For a general explanation of what time complexity is, visit this page.

With \(V\) as the number of vertices in our graph, the time complexity for Prim's algorithm is

\[ O( V^2 ) \]

The reason why we get this time complexity is because of the nested loops inside the Prim's algorithm (one for-loop with two other for-loops inside it).

The first for-loop (line 24) goes through all the vertices in the graph.

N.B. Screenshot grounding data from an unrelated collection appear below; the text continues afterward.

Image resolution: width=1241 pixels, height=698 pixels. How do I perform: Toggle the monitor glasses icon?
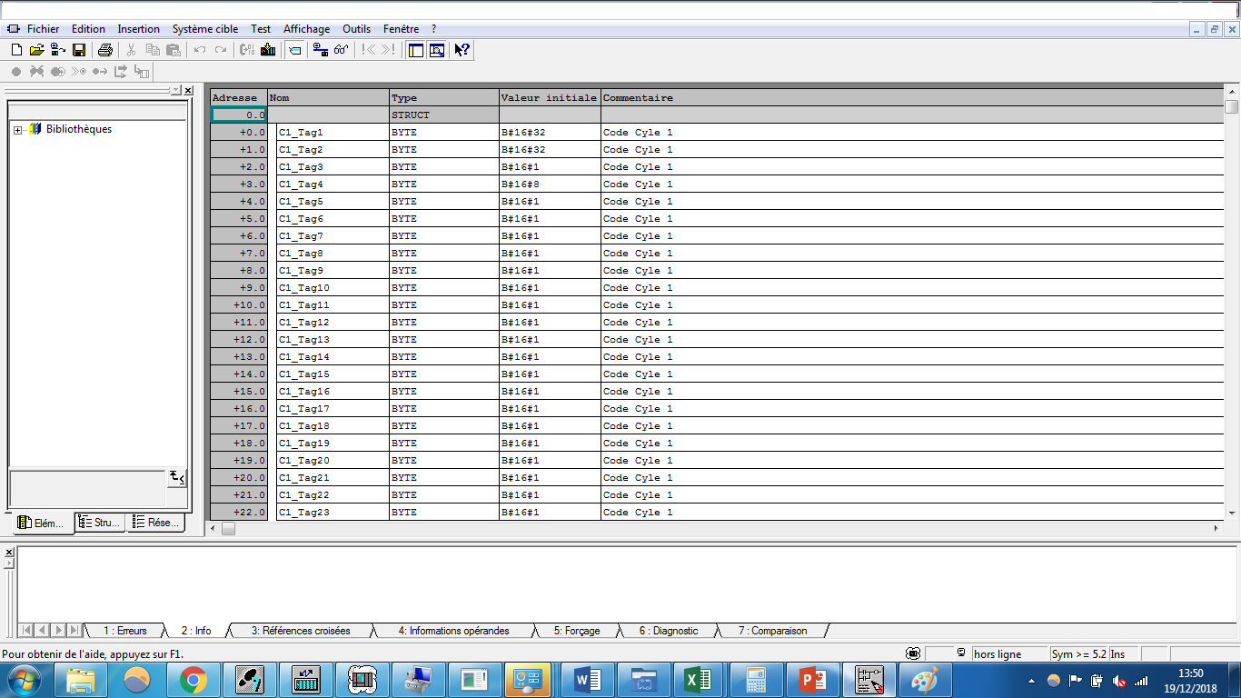coord(341,50)
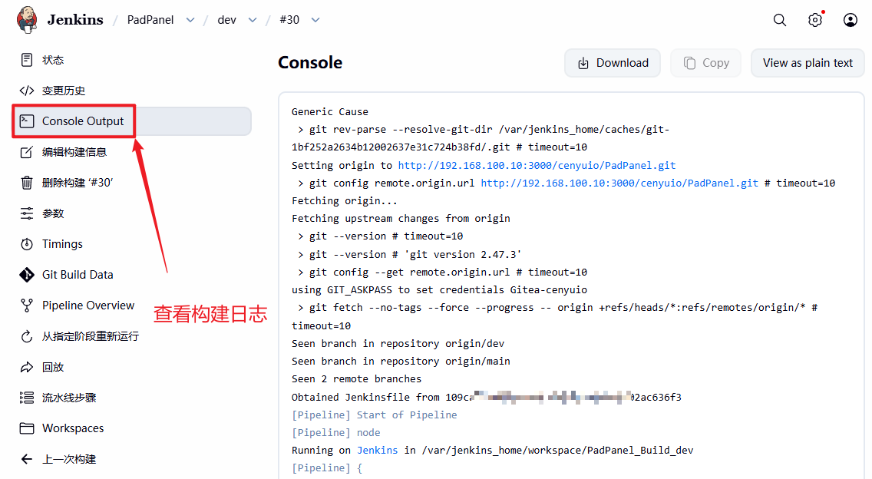872x479 pixels.
Task: Click the Jenkins logo icon
Action: coord(27,20)
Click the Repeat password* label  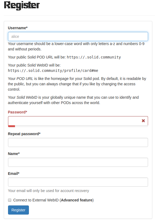(24, 134)
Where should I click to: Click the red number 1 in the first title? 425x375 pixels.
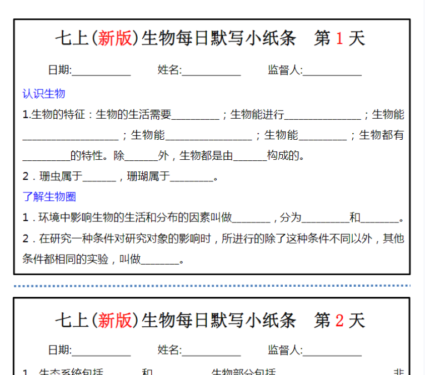[x=340, y=38]
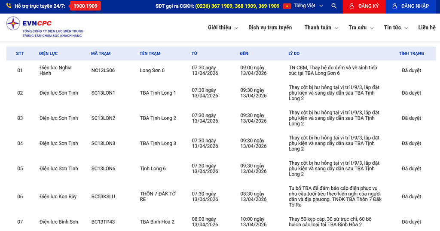Open the search magnifier icon

(x=334, y=6)
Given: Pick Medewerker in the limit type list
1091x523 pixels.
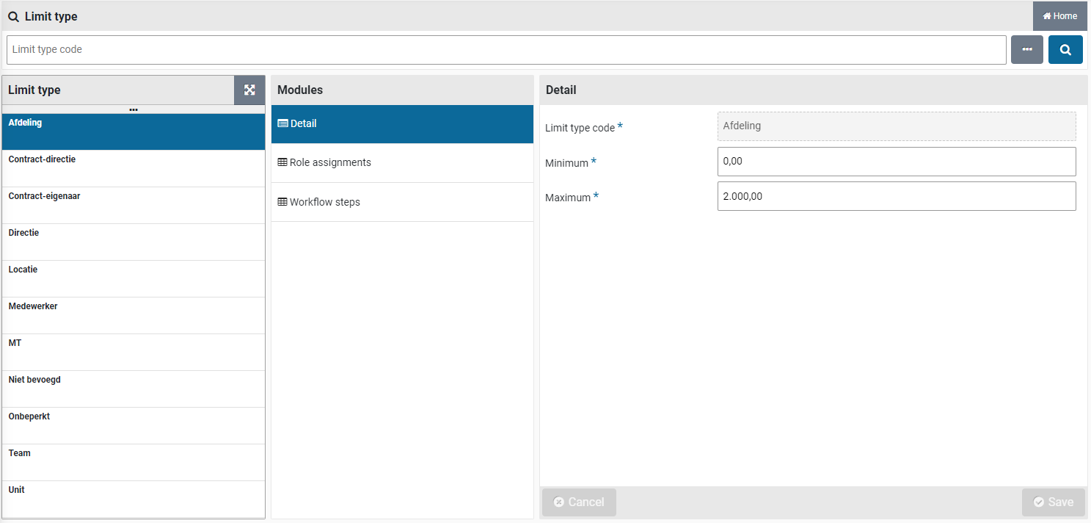Looking at the screenshot, I should click(x=133, y=315).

This has time complexity \(O(V)\).

The second for-loop (line 25) goes through all the adjacent vertices in the graph to find the vertex with the lowest key value that is outside the MST, so that it can be the next vertex included in the MST. This has time complexity \(O(V)\).

After a new vertex is included in the MST, a third for-loop (line 32) checks all other vertices to see if there are outgoing edges from the newly added MST vertex to vertices outside the MST that can lead to lower key values and updated parent relations. This also has time complexity \(O(V)\).

Putting the time complexities together we get:

\[ \begin{equation} \begin{aligned} O(V)\cdot (O(V)+O(V)) & = O(V)\cdot (2\cdot O(V)) \\ & = O(V\cdot 2\cdot V) \\ & = O(2\cdot V^2) \\\\ & = O(V^2) \end{aligned} \end{equation} \]

By using a priority queue data structure to manage key values, instead of using an array like we do here, the time complexity for Prim's algorithm can be reduced to:

\[ O( E \cdot \log{V}) \]

Where \(E\) is the number of edges in the graph, and \(V\) is the number of vertices.

Such an implementation of Prim's algorithm using a priority queue is best for sparse graphs. A graph is sparse when the each vertex is just connected to a few of the other vertices.